Свет – это очень мощный инструмент. С его помощью можно воздействовать на человека, лишать его сна, покоя. С его помощью можно делать человека красивее или уродливее. Свет делает мир понятнее и безопаснее. А художник Дуг Уилер (Doug Wheeler) помогает людям увидеть при помощи света … бесконечность.

Художники, рисующие светом, создают с его помощью картины. Не важно, стационарные они или временные. В качестве примеров тому можно привести рисунки светом и тенью от Рашада Алакбарова, светящиеся женские силуэты на фотографиях Кристофера Баклоу или светящуюся мечеть Мечеть шейха Зайда в Абу-Даби. А вот американец Дуг Уилер с помощью света делает … ничего.

Его работу с названием «SA MI 75 DZ NY 12» можно сравнить с чистым голубым небом в ясный день или ночным небосводом в безоблачную ночь. То есть с ее помощью можно смотреть в бесконечность. Только бесконечность эта не естественная, обусловленная необозримыми размерами Вселенной, а искусственная, созданная Дугом Уилером при помощи световых инструментов.

Инсталляция «SA MI 75 DZ NY 12» состоит из двух помещений, разделенных прозрачным стеклом: большего, где находится большинство зрителей, и меньшего, куда могут зайти всего пару человек. Обе комнаты созданы в одинаковом тоне стен, который может меняться в зависимости от освещения (но тоже всегда синхронно).

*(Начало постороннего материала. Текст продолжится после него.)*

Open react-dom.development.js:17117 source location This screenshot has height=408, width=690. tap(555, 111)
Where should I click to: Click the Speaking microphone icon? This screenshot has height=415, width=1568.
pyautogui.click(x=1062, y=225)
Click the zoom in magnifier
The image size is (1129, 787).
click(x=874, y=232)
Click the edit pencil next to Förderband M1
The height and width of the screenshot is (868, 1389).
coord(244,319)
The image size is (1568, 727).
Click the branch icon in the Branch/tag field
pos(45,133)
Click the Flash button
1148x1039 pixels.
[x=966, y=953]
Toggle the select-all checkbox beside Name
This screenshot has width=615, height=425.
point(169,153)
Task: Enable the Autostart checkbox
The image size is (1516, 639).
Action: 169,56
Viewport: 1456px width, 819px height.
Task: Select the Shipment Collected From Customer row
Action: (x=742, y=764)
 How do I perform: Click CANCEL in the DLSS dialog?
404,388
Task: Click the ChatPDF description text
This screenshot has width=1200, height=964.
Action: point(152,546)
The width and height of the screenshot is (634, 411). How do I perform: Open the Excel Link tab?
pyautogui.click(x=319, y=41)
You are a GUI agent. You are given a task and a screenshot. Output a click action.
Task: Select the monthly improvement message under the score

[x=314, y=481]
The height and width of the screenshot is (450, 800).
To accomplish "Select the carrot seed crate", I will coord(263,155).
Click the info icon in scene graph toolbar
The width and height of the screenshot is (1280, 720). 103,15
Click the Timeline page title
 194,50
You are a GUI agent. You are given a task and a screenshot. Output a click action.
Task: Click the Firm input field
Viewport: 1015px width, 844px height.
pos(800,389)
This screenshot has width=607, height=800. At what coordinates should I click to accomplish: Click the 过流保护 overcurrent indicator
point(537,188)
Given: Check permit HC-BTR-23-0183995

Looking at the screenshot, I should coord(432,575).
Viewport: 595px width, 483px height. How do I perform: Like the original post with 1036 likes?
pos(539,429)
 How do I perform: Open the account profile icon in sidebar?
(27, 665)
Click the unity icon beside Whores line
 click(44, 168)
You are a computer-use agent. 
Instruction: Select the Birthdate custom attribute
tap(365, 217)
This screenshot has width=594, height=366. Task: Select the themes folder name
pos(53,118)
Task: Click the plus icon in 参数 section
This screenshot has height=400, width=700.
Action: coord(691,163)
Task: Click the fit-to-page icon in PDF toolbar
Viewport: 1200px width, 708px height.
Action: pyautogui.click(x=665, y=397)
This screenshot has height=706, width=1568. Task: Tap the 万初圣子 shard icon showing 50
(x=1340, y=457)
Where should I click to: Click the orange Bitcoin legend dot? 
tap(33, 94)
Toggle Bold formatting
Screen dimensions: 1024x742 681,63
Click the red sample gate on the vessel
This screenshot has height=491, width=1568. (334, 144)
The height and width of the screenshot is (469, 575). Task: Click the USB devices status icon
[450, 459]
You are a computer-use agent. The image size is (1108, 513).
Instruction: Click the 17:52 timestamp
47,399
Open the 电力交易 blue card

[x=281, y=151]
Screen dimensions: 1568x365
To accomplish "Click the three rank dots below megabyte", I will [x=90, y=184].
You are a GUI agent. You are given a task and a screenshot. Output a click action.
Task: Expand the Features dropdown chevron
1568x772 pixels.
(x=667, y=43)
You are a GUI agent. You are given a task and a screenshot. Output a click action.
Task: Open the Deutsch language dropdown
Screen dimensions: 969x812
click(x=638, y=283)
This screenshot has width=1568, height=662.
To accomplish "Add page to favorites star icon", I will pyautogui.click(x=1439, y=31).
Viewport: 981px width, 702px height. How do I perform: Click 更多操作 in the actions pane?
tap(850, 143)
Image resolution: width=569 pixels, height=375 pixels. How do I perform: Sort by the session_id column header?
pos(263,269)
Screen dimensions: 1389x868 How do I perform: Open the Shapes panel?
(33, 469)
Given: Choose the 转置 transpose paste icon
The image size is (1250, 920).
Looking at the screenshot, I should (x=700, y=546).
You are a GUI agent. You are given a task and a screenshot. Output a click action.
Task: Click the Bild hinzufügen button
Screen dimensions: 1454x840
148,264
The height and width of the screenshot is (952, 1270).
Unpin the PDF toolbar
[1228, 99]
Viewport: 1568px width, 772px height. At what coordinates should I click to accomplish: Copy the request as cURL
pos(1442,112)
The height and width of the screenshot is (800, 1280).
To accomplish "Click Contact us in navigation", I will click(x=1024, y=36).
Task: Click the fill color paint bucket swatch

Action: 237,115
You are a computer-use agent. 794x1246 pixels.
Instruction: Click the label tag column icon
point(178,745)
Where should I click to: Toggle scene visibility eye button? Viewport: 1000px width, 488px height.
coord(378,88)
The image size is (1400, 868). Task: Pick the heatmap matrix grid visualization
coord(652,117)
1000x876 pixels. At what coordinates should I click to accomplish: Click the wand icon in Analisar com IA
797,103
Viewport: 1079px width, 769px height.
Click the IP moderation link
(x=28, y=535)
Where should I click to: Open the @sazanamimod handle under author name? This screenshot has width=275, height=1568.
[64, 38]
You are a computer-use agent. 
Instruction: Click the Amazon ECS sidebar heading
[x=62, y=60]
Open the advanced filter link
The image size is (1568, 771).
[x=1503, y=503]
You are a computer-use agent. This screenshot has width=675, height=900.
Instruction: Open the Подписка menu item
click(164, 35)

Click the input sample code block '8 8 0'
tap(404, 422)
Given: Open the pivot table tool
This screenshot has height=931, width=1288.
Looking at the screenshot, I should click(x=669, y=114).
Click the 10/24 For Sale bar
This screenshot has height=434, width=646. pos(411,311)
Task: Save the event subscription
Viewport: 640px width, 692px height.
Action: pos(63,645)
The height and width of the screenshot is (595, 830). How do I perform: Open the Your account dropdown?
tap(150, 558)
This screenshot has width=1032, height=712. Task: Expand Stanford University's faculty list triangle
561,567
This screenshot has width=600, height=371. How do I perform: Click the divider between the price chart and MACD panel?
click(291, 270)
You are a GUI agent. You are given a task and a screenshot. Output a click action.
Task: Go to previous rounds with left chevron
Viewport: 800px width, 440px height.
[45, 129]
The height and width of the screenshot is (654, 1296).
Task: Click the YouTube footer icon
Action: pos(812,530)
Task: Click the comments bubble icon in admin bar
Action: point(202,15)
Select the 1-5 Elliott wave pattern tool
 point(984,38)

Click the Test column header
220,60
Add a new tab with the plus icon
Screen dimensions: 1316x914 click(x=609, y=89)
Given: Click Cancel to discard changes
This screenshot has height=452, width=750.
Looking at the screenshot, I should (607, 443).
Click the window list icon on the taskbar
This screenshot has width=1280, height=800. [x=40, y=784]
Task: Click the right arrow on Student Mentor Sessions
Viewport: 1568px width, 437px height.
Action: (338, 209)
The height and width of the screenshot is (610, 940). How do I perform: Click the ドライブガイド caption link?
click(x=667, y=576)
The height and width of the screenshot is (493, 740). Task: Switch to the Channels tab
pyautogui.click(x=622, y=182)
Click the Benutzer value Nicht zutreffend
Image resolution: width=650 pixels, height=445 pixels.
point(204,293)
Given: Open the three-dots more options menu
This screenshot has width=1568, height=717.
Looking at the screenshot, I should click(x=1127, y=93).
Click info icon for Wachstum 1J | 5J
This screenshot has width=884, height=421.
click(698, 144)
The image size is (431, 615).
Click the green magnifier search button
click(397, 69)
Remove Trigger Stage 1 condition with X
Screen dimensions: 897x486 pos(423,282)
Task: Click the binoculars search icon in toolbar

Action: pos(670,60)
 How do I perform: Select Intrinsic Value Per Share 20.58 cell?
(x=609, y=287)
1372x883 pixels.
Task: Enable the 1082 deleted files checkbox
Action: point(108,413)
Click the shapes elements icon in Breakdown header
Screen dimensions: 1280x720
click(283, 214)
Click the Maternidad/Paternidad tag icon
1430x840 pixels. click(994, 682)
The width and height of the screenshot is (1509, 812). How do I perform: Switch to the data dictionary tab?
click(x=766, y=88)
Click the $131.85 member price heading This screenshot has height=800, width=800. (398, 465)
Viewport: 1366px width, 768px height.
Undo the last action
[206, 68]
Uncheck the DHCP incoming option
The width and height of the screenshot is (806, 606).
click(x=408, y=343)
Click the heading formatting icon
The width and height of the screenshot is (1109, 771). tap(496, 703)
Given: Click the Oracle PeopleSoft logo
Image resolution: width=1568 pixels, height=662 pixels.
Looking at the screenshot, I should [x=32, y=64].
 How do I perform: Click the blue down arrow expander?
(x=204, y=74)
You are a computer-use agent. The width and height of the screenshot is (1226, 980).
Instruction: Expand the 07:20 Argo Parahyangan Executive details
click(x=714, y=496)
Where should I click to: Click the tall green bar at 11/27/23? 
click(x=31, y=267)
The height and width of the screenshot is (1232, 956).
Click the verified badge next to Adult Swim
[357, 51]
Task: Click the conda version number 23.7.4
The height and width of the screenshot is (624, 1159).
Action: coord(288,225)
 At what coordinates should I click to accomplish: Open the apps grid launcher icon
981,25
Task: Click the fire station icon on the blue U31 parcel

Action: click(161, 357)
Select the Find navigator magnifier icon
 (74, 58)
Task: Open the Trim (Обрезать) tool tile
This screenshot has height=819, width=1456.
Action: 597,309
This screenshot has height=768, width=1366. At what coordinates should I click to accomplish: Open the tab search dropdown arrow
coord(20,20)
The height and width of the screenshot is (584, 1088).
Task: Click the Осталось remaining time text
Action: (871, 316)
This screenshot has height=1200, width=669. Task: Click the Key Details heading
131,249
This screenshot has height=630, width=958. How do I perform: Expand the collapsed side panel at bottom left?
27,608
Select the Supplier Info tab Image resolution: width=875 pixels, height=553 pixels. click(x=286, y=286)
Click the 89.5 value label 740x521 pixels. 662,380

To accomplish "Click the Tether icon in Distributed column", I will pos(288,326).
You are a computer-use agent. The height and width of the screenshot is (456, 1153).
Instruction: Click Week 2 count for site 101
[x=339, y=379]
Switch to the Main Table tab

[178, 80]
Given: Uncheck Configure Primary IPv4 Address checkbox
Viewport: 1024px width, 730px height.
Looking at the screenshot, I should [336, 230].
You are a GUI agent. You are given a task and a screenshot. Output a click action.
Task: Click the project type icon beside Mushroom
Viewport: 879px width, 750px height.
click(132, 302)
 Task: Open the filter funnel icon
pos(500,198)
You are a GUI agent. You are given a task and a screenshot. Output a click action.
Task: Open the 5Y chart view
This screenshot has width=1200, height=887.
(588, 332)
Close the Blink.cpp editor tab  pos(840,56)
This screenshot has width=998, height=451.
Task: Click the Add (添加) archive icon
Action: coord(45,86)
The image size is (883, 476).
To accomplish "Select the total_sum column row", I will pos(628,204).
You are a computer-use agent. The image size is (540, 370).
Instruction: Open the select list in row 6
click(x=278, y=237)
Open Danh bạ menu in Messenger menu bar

В той комнате, что меньше, сглажены все углы. Поэтому, глядя на нее, у зрителя создается впечатление, будто он смотрит в бесконечность. А человек, который находится там, в этой бесконечности висит. Во всяком случае, так это выглядит со стороны. Для усиления же эффекта полы в этих двух помещениях находятся на разных уровнях.

По задумке Дуга Уилера, благодаря инсталляции «SA MI 75 DZ NY 12», человек станет впредь по-другому воспринимать пространство, свет и бесконечность.